WHAT YOU HAVE TO DO.
Nothing but the lines from the one that contains "Αναζήτηση (20, 2168)" to the end of the records should be printed, both ends included, exactly as given.

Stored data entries
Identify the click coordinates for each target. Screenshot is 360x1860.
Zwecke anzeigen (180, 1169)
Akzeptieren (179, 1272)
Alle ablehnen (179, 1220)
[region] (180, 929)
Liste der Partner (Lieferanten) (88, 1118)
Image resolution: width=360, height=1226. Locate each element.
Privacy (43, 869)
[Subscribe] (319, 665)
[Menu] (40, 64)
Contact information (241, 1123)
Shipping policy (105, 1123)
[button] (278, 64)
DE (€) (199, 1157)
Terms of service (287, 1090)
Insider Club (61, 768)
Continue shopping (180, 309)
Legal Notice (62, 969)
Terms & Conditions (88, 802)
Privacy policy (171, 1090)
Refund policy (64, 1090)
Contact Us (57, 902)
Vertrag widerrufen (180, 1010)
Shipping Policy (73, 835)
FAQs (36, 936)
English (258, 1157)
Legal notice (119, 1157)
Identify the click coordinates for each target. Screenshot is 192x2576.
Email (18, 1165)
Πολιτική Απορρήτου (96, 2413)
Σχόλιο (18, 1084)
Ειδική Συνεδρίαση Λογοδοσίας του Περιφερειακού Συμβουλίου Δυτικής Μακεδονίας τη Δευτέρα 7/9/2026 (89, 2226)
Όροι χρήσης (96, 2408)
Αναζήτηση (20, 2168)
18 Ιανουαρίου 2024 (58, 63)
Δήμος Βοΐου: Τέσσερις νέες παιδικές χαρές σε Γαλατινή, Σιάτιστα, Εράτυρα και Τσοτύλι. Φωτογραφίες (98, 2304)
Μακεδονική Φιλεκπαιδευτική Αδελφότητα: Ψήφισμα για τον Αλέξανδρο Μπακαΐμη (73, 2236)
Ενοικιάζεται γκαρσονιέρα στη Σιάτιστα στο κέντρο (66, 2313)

RESPONSE AREA.
Αναζήτηση (20, 2168)
18 Ιανουαρίου 2024 (58, 63)
Δήμος Βοΐου: Τέσσερις νέες παιδικές χαρές σε Γαλατινή, Σιάτιστα, Εράτυρα και Τσοτύλι. Φωτογραφίες (98, 2304)
Μακεδονική Φιλεκπαιδευτική Αδελφότητα: Ψήφισμα για τον Αλέξανδρο Μπακαΐμη (73, 2236)
Ενοικιάζεται γκαρσονιέρα στη Σιάτιστα στο κέντρο (66, 2313)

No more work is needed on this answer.